Revered around the world as a visionary leader, Mahatma Gandhi desired a peaceful culture of life. Abortion is a dreadfully violent act. Gandhi once said, “It seems to me as clear as daylight that abortion would be a crime.” (All Men Are Brothers: Autobiographical Reflections (New York: Continuum, 1980) 150)
Mother Teresa dedicated her life to caring for the weak and the oppressed. She was a social justice fanatic when it came to ministering to the needy. And she was a strong opponent to abortion. She said, “Any country that accepts abortion is not teaching its people to love, but to use violence to get what they want. That is why the greatest destroyer of love and peace is abortion.”
Another time, she observed: “Abortion kills twice. It kills the body of the baby and it kills the conscience of the mother.”
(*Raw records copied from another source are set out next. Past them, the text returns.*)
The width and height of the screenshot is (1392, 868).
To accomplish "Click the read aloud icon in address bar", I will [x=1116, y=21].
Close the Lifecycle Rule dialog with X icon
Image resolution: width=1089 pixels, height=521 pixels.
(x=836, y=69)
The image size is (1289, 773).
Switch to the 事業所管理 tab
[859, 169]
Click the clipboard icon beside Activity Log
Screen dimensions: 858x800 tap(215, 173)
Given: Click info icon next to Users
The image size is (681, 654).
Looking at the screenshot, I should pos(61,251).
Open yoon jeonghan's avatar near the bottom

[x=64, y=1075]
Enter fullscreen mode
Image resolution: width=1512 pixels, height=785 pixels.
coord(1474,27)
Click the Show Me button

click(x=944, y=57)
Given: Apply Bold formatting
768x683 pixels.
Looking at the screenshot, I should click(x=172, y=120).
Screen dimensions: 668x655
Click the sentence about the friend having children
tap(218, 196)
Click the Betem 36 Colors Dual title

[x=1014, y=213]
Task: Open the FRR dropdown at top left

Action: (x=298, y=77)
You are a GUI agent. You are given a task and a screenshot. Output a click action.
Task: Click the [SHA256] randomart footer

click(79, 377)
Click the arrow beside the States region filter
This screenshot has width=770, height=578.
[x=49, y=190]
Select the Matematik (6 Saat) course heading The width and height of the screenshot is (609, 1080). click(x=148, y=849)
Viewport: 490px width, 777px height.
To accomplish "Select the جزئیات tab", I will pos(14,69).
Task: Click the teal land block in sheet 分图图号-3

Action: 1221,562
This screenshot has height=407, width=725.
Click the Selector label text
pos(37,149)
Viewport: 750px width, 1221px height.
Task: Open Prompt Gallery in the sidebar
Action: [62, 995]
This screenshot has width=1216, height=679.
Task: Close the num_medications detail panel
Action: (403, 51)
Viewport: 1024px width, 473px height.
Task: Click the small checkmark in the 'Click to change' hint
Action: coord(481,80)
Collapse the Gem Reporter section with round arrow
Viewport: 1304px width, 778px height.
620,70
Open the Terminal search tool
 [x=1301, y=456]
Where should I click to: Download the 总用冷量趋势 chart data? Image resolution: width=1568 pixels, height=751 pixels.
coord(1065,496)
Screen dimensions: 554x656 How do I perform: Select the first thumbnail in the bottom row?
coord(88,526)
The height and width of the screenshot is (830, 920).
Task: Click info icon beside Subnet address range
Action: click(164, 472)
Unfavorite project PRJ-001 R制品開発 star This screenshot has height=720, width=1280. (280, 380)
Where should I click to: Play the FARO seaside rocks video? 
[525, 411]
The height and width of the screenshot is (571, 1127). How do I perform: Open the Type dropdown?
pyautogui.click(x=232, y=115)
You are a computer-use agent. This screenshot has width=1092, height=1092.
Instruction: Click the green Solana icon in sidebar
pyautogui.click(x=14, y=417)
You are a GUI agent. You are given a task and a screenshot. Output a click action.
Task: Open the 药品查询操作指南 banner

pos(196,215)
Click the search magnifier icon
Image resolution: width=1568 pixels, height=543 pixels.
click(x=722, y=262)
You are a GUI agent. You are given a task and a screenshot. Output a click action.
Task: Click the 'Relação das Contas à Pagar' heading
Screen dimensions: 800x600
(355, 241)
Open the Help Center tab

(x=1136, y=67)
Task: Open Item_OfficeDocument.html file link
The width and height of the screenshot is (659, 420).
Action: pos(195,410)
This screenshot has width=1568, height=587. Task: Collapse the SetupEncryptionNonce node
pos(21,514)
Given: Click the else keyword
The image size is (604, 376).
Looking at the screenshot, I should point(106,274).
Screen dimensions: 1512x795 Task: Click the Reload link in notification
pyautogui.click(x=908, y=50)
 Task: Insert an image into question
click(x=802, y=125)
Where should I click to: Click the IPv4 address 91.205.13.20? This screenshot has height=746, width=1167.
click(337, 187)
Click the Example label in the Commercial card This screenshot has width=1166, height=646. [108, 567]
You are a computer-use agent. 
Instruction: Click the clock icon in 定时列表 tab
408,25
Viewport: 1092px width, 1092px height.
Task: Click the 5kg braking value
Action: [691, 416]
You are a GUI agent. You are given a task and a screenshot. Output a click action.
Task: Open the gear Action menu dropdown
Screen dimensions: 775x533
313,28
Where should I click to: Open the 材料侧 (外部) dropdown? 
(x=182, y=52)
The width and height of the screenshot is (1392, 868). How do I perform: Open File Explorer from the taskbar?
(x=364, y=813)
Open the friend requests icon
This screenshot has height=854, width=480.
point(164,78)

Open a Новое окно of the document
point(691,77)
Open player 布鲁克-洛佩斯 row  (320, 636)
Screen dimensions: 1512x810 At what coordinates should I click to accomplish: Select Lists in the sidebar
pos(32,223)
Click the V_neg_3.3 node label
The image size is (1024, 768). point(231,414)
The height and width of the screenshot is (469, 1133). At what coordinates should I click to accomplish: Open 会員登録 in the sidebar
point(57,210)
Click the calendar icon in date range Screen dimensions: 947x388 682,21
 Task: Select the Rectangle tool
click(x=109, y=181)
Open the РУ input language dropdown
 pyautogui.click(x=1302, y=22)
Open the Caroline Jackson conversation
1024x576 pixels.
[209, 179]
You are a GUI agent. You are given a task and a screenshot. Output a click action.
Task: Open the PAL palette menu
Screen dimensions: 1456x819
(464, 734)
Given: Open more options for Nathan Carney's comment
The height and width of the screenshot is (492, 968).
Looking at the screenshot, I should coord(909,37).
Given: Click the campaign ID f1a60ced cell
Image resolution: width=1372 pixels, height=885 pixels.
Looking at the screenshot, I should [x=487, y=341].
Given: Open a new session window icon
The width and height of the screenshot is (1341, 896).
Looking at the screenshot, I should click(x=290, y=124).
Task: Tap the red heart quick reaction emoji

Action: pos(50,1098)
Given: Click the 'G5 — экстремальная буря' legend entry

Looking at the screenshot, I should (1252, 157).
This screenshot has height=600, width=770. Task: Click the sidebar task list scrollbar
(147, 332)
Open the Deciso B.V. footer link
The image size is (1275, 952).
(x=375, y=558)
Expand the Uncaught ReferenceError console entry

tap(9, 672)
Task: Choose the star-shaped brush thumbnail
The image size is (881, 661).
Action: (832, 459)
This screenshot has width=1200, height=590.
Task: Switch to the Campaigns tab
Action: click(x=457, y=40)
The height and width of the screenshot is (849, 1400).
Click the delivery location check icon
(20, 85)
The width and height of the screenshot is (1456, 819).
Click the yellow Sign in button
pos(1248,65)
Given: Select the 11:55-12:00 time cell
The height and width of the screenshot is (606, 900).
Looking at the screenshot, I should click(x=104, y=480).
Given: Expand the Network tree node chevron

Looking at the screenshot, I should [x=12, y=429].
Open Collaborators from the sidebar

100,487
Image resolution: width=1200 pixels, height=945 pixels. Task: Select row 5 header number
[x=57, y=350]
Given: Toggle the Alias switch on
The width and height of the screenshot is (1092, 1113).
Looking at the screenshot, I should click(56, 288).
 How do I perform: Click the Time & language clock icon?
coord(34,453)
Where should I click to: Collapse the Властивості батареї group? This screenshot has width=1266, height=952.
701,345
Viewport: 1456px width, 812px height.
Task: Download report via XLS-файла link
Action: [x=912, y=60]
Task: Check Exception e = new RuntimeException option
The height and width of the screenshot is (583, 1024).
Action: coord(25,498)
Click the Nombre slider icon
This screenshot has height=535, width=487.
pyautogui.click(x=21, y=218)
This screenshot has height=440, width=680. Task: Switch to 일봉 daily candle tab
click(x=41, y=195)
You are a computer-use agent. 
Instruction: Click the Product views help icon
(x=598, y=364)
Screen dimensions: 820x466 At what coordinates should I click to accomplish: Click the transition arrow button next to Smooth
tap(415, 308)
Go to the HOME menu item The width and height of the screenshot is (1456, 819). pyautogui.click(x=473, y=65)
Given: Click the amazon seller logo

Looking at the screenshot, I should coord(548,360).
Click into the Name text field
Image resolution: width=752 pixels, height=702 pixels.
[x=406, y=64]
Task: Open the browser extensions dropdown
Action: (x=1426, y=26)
She wasn’t afraid to speak truth to power, either. When addressing pro-abortion President Clinton at the National Prayer Breakfast in 1994, she stunned the audience into silence with her eloquent denunciation of abortion.
Martin Luther King Jr.
You didn’t know he was pro-life? MLK Jr.’s niece, Dr. Alveda King says, “In advising men and women on questions of personal behavior 50 years ago, Uncle Martin sounded no different than a conservative Christian preacher does now. He was pro-life!” She adds, “He was not pro-abortion.”
Martin Luther King Jr.’s daughter Bernice King told the 50th Anniversary March on Washington that “life begins in a woman’s womb,” as she highlighted the role of women in the Civil Rights Movement.
Just as black Americans were not considered equal “persons” under the law in MLK Jr.’s day, prenatal Americans are not considered “persons” under the law in our day. In his “Letter from a Birmingham Jail,” he cautioned people not to be like the Romans, who committed infanticide. Planned Parenthood attempted to give Martin Luther King Jr. the Margaret Sanger Award in 1966, but he did not attend the ceremony and he did not write or deliver a speech. As MLK Jr. would say, “How can the dream survive if we are willing to sacrifice the futures of our children?”